16

198 11 2
                                    

It'd been a month and a half since I was rediagnosed with Osteosarcoma.

For some reason, it felt harder the second time. Although I'd dealt with cancer before, and I knew what I had coming for me, I seemed to struggle more and more, knowing that I was sick again.

My life was changed all over again, and I ended up spending the last semester of my senior year in a completely different way than what I imagined. It was like I was 9 years old again getting treated for my illness, except this time, I was 18.

Once winter break ended and school started up again, was when the word got out to every single I knew. I didn't want to keep what I was dealing with a secret to people, because it wouldn't have made anything better, so my family and I told everyone what was going on.

When Grayson went back to school, people bombarded him with great amounts of sympathy, especially those who knew my had family gone through this before.

I began getting sudden messages from all of my classmates, saying how sorry they were that this happened to me, and how terrible it was that I had to spend the end of senior year in such a horrible way.

Grayson would come to the hospital with his backpack filled with all sorts of 'Get Well' cards, and I'd occasionally get flower deliveries.

I didn't want people to think that we announced it the whole world so that I could get sympathy, though.

What I did want, was for people to know that we all go through hard times, but it doesn't mean that we should give up and let those hard times define who we are. I wanted to show everyone that I was going to fight it, and I wouldn't let it change me.

However, that strong mindset I had did not become reality right away.

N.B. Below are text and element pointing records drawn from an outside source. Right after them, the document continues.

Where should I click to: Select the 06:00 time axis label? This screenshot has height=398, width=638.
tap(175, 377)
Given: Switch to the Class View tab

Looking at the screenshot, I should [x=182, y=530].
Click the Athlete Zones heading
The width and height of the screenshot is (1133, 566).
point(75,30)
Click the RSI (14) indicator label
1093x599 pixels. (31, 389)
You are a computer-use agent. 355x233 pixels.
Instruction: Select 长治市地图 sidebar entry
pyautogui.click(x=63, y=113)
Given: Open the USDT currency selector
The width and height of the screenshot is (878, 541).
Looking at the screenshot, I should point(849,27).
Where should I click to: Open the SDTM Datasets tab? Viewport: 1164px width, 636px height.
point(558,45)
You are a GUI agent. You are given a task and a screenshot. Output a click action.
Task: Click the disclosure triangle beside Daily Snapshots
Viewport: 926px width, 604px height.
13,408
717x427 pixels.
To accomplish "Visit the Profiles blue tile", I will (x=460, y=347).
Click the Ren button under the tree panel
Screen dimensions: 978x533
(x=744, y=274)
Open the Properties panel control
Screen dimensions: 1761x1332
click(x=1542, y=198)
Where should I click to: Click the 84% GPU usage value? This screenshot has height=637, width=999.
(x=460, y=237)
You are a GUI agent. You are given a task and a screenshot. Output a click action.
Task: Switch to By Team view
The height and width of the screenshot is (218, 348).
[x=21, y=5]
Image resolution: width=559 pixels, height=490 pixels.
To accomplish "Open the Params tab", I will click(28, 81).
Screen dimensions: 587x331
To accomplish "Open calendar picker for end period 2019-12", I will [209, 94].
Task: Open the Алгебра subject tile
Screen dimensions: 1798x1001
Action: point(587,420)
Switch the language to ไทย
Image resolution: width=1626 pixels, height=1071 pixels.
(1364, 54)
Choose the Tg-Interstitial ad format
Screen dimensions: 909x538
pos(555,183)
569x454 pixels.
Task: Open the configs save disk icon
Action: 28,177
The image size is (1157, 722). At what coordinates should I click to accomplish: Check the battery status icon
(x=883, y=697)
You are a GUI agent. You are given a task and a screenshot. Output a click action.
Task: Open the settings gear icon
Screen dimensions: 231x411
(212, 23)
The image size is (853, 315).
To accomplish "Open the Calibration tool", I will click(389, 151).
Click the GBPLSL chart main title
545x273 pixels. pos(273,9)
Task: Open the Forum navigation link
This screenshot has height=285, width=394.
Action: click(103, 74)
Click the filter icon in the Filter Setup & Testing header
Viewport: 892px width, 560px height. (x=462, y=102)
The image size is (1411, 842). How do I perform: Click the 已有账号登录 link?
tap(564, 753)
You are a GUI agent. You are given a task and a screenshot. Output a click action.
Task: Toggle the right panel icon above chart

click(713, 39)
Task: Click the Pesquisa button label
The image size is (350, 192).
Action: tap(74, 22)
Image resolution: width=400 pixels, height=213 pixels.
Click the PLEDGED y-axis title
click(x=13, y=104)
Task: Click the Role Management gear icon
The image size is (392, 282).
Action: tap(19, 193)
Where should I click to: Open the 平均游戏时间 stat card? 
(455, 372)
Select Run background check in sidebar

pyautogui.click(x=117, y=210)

For a period of time, I grew under a small cloud of depression. It just didn't feel real to me, and that made everything harder. I couldn't wrap my mind around why I relapsed, and why the tumors came back after having surgery to remove it 4 years prior.

It felt harder because I already saw my family sadly sit beside me as they hoped and prayed that I'd be okay, and they had to go through that feeling again.

It felt harder because I had big plans to end my senior year on a good note. Grayson and I planned to succeed in all of our classes so we'd still get into our dream college. Now, I didn't even know if I'd walk across the stage to get the diploma I earned.

I planned to take Alex to prom, and make it one of the most memorable moments of her life, but I couldn't even leave the hospital.

It felt harder because I told my family and Alex if I was rediagnosed with cancer, I'd fight it, but I wasn't. I'd given up, and it felt like I let everyone down.

I didn't speak to Alex for a while either. Not because I wasn't her friend anymore, but because I was too upset to bring her any happiness, or even tell her the encouraging words I'd usually tell her with a real smile on my face.

When Alex and I met, I promised her I'd always bring her joy, so it'd help her remain happy, and the mental state I was in wouldn't have brought her a single ounce of positivity.

Never in my life, did I feel so unlike myself, then I did in the beginning of my cancer relapse.

"Hey E," Grayson smiled, as he walked into my hospital room after school one day.